While current definitions of
hyperprogression vary, one includes the following criteria: “time-to-treatment failure <2 months, >50% increase in tumor burden
compared with preimmunotherapy imaging, and >2-fold increase in progression
pace.”² However, this case study represents the first report of
putative hyperprogression manifesting as the development of distant metastasis
following treatment of a patient with nonmetastatic disease with immune
checkpoint inhibitor therapy.

Specifically,
this case study described the clinical course of a woman aged 58 years
diagnosed with unresectable stage IIIA NSCLC. Following treatment with carboplatin/paclitaxel-based
chemoradiation therapy, the patient received a single dose of durvalumab, a
PD-L1 inhibitor approved in 2018 by the US Food and Drug Administration (FDA)
for patients with unresectable stage III NSCLC without disease progression
following platinum-based chemoradiation therapy.³

Two
weeks following administration of durvalumab, the patient complained of fatigue
and worsening shortness of breath.

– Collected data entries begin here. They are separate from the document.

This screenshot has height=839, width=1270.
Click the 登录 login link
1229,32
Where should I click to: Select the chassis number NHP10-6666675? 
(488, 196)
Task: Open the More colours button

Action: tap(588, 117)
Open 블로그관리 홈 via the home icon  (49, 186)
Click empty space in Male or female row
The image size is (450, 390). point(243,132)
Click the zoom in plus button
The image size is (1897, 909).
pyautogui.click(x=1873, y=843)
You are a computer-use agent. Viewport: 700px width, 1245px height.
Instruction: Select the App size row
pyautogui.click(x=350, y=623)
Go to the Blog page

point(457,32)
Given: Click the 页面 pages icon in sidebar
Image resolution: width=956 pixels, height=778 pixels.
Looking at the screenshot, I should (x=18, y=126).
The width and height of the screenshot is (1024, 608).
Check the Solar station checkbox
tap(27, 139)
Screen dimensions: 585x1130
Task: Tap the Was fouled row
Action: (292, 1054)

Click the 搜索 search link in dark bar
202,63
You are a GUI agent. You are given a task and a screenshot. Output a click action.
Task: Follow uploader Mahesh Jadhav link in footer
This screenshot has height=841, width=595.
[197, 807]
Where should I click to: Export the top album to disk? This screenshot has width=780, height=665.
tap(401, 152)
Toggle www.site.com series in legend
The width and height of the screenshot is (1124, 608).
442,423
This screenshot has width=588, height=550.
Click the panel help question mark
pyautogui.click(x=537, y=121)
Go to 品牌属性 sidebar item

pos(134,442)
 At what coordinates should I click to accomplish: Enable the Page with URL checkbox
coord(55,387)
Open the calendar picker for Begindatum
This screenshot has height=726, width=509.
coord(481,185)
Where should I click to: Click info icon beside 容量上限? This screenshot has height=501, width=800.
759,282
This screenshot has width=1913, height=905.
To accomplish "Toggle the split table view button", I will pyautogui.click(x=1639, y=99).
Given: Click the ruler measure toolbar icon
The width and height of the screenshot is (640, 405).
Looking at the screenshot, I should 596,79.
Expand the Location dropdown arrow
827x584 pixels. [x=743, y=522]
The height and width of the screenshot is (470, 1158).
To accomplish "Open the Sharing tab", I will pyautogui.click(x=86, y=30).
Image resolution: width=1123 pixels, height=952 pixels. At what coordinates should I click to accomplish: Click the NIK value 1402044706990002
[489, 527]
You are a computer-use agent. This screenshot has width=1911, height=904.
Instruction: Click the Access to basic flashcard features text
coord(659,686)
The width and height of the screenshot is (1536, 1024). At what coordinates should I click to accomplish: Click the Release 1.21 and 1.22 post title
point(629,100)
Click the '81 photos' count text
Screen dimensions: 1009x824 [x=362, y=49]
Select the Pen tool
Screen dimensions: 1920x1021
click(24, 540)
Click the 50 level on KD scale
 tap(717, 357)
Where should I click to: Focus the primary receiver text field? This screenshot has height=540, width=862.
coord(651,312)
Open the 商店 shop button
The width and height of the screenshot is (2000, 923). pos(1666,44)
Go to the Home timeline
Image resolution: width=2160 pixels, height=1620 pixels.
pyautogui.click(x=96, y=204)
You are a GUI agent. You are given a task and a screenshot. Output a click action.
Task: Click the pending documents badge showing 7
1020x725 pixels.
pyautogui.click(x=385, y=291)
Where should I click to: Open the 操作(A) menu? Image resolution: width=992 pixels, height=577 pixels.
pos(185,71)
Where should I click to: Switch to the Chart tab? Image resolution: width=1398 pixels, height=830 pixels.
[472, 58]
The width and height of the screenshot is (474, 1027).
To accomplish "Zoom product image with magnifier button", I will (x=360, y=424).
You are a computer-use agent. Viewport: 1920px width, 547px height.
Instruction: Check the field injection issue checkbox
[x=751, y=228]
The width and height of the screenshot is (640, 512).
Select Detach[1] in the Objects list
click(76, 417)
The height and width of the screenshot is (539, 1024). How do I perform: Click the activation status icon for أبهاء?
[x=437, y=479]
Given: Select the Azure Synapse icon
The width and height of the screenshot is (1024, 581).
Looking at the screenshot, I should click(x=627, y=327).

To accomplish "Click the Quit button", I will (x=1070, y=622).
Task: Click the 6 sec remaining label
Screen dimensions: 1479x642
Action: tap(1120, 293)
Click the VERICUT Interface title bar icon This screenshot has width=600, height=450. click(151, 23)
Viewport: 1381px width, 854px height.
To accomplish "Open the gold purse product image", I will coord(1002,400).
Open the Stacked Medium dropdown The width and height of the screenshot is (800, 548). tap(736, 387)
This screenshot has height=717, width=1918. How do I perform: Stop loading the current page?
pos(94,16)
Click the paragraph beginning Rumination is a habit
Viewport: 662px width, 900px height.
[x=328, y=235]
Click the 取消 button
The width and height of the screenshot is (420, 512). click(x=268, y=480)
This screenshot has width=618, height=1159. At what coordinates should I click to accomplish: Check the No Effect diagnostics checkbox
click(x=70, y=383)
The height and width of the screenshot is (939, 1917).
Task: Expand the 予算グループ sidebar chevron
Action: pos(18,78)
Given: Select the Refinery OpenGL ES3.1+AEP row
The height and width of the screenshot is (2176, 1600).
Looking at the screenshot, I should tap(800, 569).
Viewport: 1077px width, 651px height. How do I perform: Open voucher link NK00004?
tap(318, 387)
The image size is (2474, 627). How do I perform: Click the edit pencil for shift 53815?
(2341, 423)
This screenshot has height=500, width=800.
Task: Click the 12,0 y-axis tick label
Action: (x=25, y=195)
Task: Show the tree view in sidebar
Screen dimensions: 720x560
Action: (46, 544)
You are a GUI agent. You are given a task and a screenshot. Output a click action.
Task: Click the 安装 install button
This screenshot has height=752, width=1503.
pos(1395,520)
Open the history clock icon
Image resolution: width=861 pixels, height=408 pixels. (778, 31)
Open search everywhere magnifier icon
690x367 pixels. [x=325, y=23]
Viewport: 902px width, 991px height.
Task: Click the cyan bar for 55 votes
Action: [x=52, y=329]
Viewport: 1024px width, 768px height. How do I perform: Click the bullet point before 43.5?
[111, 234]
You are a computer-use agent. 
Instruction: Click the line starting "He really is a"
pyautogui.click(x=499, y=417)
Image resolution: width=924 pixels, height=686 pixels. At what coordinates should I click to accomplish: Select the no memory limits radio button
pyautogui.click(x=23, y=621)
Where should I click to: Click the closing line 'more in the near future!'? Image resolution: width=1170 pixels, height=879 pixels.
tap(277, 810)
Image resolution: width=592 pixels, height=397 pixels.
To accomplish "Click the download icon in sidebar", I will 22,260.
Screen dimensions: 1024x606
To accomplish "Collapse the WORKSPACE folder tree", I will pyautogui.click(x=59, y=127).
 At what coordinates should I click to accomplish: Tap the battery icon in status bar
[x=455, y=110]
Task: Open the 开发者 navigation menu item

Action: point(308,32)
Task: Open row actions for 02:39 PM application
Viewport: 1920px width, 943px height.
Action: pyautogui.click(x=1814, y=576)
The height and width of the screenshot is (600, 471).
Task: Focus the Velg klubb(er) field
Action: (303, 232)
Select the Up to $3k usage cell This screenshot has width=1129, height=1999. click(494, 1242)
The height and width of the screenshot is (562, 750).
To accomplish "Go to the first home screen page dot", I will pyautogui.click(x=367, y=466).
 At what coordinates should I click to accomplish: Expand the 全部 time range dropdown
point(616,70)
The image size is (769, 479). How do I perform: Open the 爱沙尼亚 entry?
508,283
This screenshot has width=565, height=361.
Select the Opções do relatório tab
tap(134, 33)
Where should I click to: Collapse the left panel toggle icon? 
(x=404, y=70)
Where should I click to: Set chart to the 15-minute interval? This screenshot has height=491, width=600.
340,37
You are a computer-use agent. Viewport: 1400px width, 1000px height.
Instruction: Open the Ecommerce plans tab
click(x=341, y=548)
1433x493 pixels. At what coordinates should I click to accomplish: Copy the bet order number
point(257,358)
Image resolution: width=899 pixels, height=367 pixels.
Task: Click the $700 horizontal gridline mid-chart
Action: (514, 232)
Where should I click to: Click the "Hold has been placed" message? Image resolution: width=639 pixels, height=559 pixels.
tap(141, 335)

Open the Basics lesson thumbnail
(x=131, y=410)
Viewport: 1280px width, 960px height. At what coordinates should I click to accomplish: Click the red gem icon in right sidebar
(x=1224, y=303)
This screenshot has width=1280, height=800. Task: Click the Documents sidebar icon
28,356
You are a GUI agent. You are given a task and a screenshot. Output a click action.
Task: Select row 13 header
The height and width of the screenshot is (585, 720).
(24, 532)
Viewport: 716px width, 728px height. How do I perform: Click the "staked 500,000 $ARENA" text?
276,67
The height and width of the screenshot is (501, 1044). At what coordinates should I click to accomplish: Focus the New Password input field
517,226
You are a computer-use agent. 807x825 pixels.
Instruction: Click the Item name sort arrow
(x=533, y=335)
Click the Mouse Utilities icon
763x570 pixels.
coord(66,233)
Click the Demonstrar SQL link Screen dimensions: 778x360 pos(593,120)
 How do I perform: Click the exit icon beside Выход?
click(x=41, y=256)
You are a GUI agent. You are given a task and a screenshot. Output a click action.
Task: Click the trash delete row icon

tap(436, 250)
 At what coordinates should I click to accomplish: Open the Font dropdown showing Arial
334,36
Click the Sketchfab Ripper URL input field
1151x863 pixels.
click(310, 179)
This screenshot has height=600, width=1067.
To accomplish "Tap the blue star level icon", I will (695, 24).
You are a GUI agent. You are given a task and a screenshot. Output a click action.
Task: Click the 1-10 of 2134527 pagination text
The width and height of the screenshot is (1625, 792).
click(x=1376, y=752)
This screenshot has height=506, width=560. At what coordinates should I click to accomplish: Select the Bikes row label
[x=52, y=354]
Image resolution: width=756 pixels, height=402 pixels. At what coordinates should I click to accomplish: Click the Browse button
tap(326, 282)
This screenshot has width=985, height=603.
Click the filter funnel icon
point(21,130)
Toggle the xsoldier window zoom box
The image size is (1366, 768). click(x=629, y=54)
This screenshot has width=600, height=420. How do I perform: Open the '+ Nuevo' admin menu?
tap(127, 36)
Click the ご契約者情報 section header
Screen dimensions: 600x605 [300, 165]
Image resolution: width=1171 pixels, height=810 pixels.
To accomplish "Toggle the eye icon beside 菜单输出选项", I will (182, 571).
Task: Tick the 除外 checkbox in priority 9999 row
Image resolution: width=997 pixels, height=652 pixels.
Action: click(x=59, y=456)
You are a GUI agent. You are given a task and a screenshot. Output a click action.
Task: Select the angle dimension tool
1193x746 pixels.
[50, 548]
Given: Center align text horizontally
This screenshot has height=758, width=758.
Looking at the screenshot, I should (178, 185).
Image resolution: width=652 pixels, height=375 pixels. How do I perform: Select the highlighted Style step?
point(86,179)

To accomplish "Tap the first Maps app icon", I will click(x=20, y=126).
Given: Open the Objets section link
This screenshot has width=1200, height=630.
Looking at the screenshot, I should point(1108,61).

She was treated with prednisone following evidence
suggestive of pseudoprogression on computed tomography scans. However, positron-emission
tomography scans followed by biopsy at 5 weeks postadministration of durvalumab
revealed an adrenal metastasis; in addition, multiple brain metastases were
revealed on brain magnetic resonance imaging performed at approximately 8 weeks
following the administration of durvalumab.

The
authors of this case study concluded that the patient was likely experiencing
disease hyperprogression based on the following criteria:

• Time to development of
  distant metastasis was  considerably
  shorter than the median time observed in the pivotal clinical trial of
  durvalumab in patients with unresectable stage III NSCLC
• Distant metastases developed
  shortly after administration of durvalumab
• Disease progression was
  stopped when durvalumab was discontinued

“Current definitions of HPD [hyperprogressive disease] would
fail to capture this case of HPD. Oncologic societies should set more
sophisticated criteria for hyperprogression to encompass all cases of HPD,” the
authors concluded.

References

1. Khreis TJ, Azar IH, Patel R, Mehdi SA. Durvalumab-induced hyperprogressive disease in nonmetastatic lung cancer [published online March 18, 2019]. J Oncol Pract. doi: 10.1200/JOP.18.00739
2. Kato S, Goodman A, Walavalkar V, Barkauskas DA, Sharabi A, Kurzrock R. Hyperprogressors after immunotherapy: analysis of genomic alterations associated with accelerated growth rate. Clin Cancer Res. 2017;23(15):4242-4250.
3. Durvalumab (Imfinzi®) [package insert]. Wilmington, DE: AstraZeneca Pharmaceuticals; 2018.